The great Roger Federer has won an incredible seven Wimbledon titles and four Laureus World Sportsman of the Year Awards, and is regarded as the greatest men’s player in history, with 17 Grand Slams to his name.
Rafael Nadal, the King of Clay, has managed to conquer the grass twice with titles in 2008 and 2010 and is the only man to have won Laureus Newcomer, Sportsman and Comeback of the Year Awards.
Current World No.1 Novak Djokovic comes in as defending champion and will attempt to win a third Wimbledon crown. The Serb has also won two Laureus World Sportsman of the Year Awards.
Britain’s Andy Murray arrives to his home Grand Slam in, some would say, the best form of his career. Will the Laureus World Breakthrough of the Year 2013 win again after his historic victory two years ago?
These four tennis icons are always the favourites coming into any tournament, but the focus will very much also be on the other serious contenders: French Open Champion Stan Wawrinka, former finalist Tomas Berdych, US Open runner-up Kei Nishikori, and last year’s semi-finalists Milos Raonic and Grigor Dimitrov will all look to win their first major on the grass.
On the women’s side, undisputed world No.1 Serena Williams comes in as heavy favourite and is looking to make it 3 out of 4 Grand Slams for the Year and four in a row after victories at the US Open last year, the Australian Open in January and the French Open earlier this month. Serena has won 20 Grand Slams in her career, cementing her name is tennis history, and is now chasing Steffi Graf’s all-time record of 22 Major titles.

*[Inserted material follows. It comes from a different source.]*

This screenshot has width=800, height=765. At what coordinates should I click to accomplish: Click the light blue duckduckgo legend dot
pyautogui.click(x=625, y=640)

Laureus has recognized Williams’ exceptional achievements over the years with the 2003 and 2010 Laureus World Sportswoman of the Year Award and the 2007 Laureus World Comeback of the Year Award.
Looking to upset the odds is defending Champion Petra Kvitova, former winner Maria Sharapova and Romania’s Simona Halep, who is chasing her first Slam.
Tennis is a highly combative, mentally engaging, and athletically demanding sport and, as the Laureus World Sports Awards have demonstrated, a truly global sport.
With six Laureus Award winners taking part at Wimbledon, it promises to be yet another historic two weeks. Will this year’s champions be recognized at the next Laureus World Sports Awards? Only time will tell. But for now, let’s sit back and enjoy the world’s greatest players battling it out on the world’s biggest stage.